(Passage for review begins)
As can be seen in NASA’s photos, the egress side of the lunar modules (the side with the ladder and hatch) was usually in the shade (though almost always well lit). What that means is that, after traipsing around in the sun for a spell, the astronauts would have had to step into the shadows to reenter the spacecraft. And when they did so, those spacesuits were apparently smart enough to react instantly and switch over from turbo-charged air conditioning to blast-furnace heating in the blink of an eye. Awesome!

 

In addition to providing radiation protection that today’s technology is unable to match, and a climate control system that is beyond anything available in the twenty-first century, the magic suits also provided the astronauts with breathable air, which definitely came in handy. What the suits did, in essence, was provide the astronauts with their own little portable, climate-controlled, radiation-protected atmosphere.

 

Of course, to actually do that (if we’re pretending that it could be done at all), the suits would have had to have been pressurized. And it is perfectly obvious from all the photos that the suits were not, in fact, pressurized, because if they were, the astronauts would have looked like the Michelin Man bouncing around on the surface of the Moon.

 

The magic suits had to perform one other function as well: they had to serve as head-to-toe body armor. Because the Moon, according to NASA, has a serious problem with drive-by shootings from outer space. Seriously. I’m not making that up. I read it on NASA’s own website.

 

In the very same NASA post that discusses Moon rocks being constantly bombarded with absurdly high levels of radiation, another curious admission can be found: “meteoroids constantly bombard the Moon.” Our old friend from NASA, David McKay, explains that “Apollo moon rocks are peppered with tiny craters from meteoroid impacts.” NASA then explains that that “could only happen to rocks from a planet with little or no atmosphere … like the Moon.”

 

“Meteoroids,” NASA continues, “are nearly-microscopic specks of space dust that fly through space at speeds often exceeding 50,000 mph – ten times faster than a speeding bullet. They pack a considerable punch … The tiny space bullets can plow directly into Moon rocks, forming miniature and unmistakable craters.”

 

According to NASA, every square inch of every exposed surface of every rock allegedly gathered from the surface of the Moon shows this pattern. By extension then, we know that every square inch of the lunar surface is peppered with meteoroid craters. There really is no safe place to hang out. There you are minding your own business lining up your golf shot, and the next thing you know a meteoroid is ripping through your spacesuit at 50,000 mph. That has to sting a little bit.

 

Actually, what it would do is kill you. Almost instantaneously. Not the projectile itself, which probably wouldn’t be lethal after passing through the spacesuit, but ripping or puncturing your magic suit while on the Moon is certainly something that you would want to avoid. You know that old saw about how “nature abhors a vacuum”? How that applies here is that any penetration in your suit would result in all the air being immediately sucked out. And then your blood would begin to boil. And that can be rather unpleasant.

 

I guess the Apollo crews really, uhmm, dodged a bullet on that one. Not one of the astronauts was hit, nor any of the lunar modules, nor any of the lunar rovers, nor any of the equipment that was used. I have to say here, by the way, that those Apollo guys were studs of the highest magnitude. Did they know what they were signing up for? What did NASA’s ads say?
(Passage for review ends)
In the passage on the Apollo spacesuits, what speeds does the NASA quotation give for meteoroids flying through space? The listing is not used in this exercise.
(Data begins)
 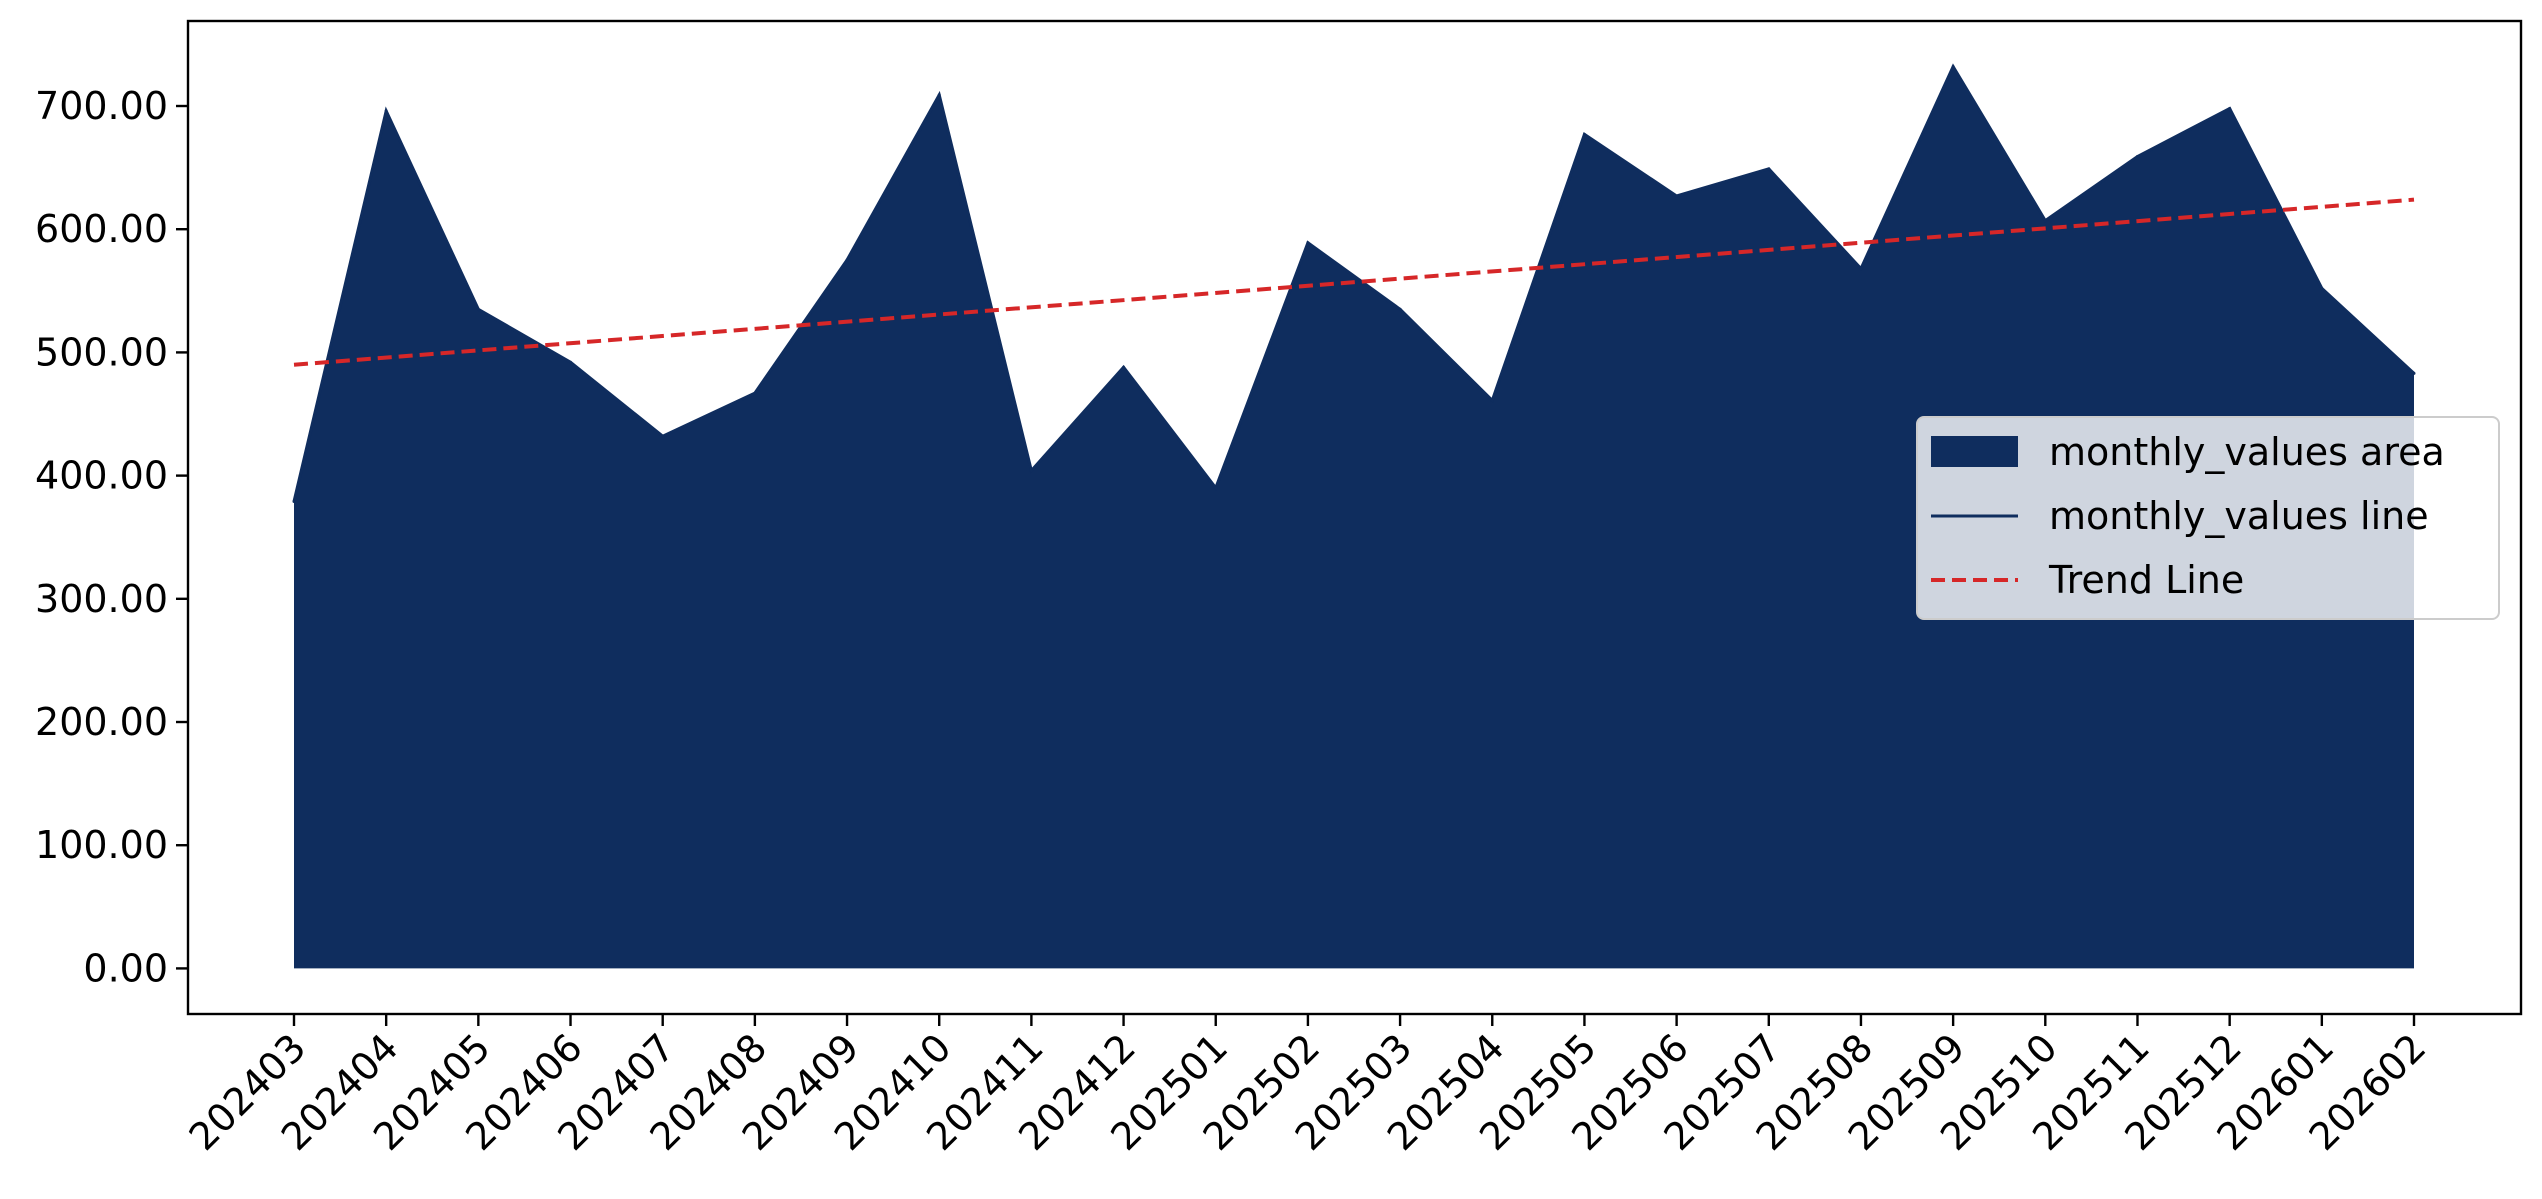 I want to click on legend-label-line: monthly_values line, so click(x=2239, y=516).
(Data ends)
Result
Speeds often exceeding 50,000 mph, which is ten times faster than a speeding bullet.